**Stated exercise**
Rewrite the entries below as a Markdown table with two columns, Row and Line, giving each line its own numbered row and skipping blank lines. Leave the pictures out of the answer.

— start of Given entries —

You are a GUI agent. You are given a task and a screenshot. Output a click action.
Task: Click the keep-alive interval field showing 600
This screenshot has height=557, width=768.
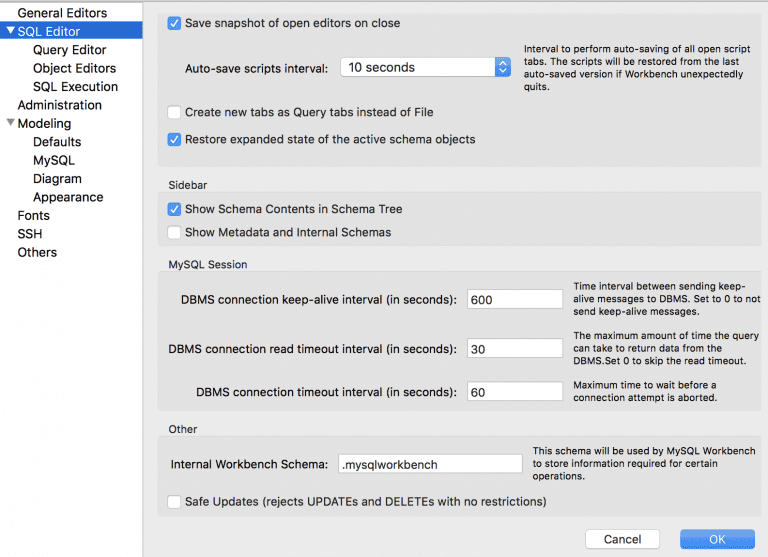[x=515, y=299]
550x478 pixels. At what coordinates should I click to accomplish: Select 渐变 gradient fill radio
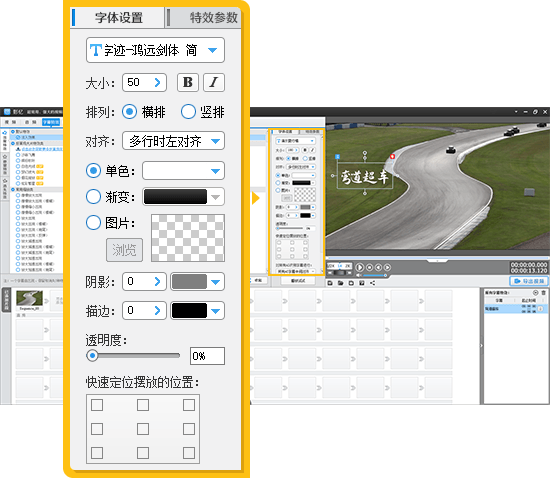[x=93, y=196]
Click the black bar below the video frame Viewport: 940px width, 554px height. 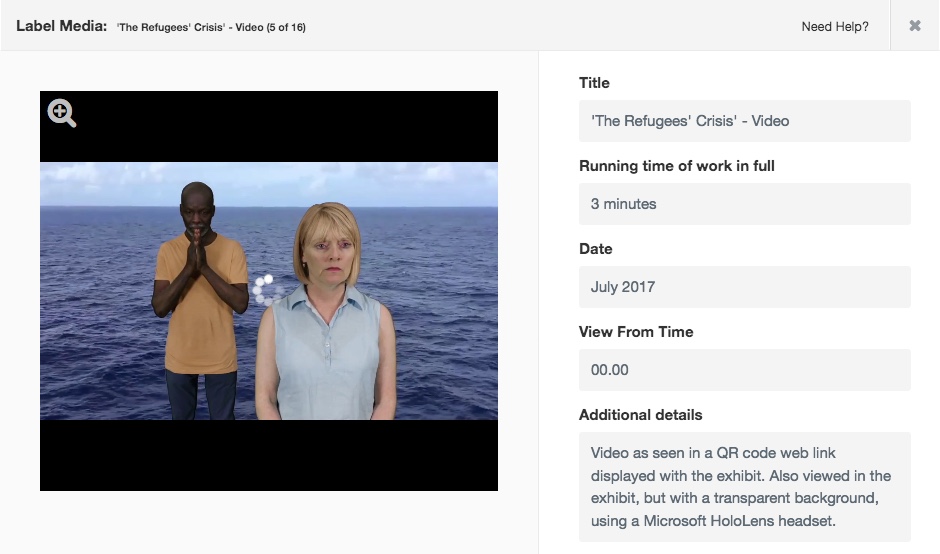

— end of Given entries —

**Correct answer**
| Row | Line |
|---|---|
| 1 | You are a GUI agent. You are given a task and a screenshot. Output a click action. |
| 2 | Task: Click the keep-alive interval field showing 600 |
| 3 | This screenshot has height=557, width=768. |
| 4 | [x=515, y=299] |
| 5 | 550x478 pixels. At what coordinates should I click to accomplish: Select 渐变 gradient fill radio |
| 6 | [x=93, y=196] |
| 7 | Click the black bar below the video frame Viewport: 940px width, 554px height.  |